Jean Zay: Slurm commands
Jobs are managed on all the nodes by the software Slurm .
- To submit a submission script:
$ sbatch script.slurm
- To monitor jobs which are waiting or in execution:
$ squeue -u $USER
This command displays information in the following form:
JOBID PARTITION NAME USER ST TIME NODES NODELIST(REASON) 235 part_name test abc R 00:02 1 r6i3n1
Where
JOBID: Job identifier
PARTITION: Partition used
NAME: Job name
USER: User name of job owner
ST: Status of job execution ( R=running, PD=pending, CG=completing )
TIME: Elapsed time
NODES: Number of nodes used
NODELIST: List of nodes used
- To obtain complete information about a job (allocated resources and execution status):
$ scontrol show job $JOBID
- To cancel an execution:
$ scancel $JOBID
Comments
- A complete reference table of Slurm commands is available here .

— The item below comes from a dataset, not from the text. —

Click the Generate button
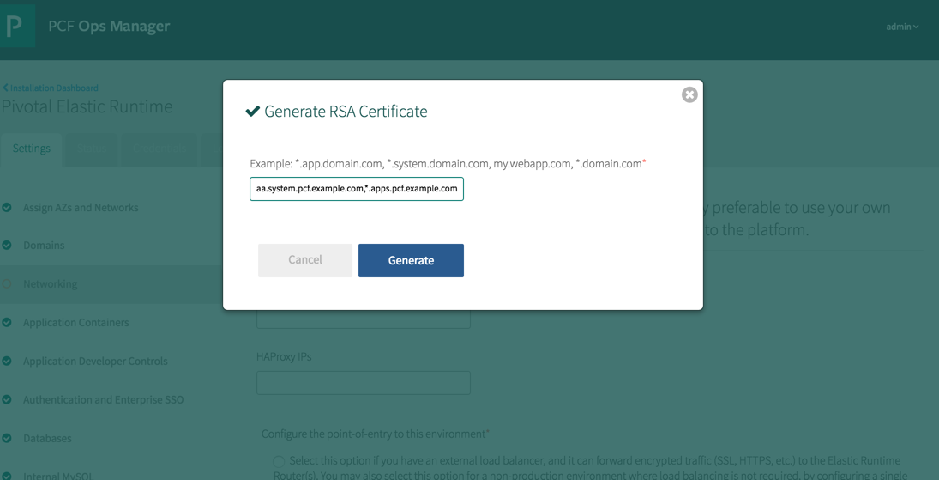This screenshot has width=939, height=480. pyautogui.click(x=411, y=260)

- In case of a problem on the machine, the SLURM default configuration is such that the running jobs are automatically restarted from scratch. If you want to avoid this behavior, you should use the
--no-requeue
option in the submission process, that is, submit your job doing
$ sbatch --no-requeue script.slurm
or add the line
$SBATCH --no-requeue
in your submission script.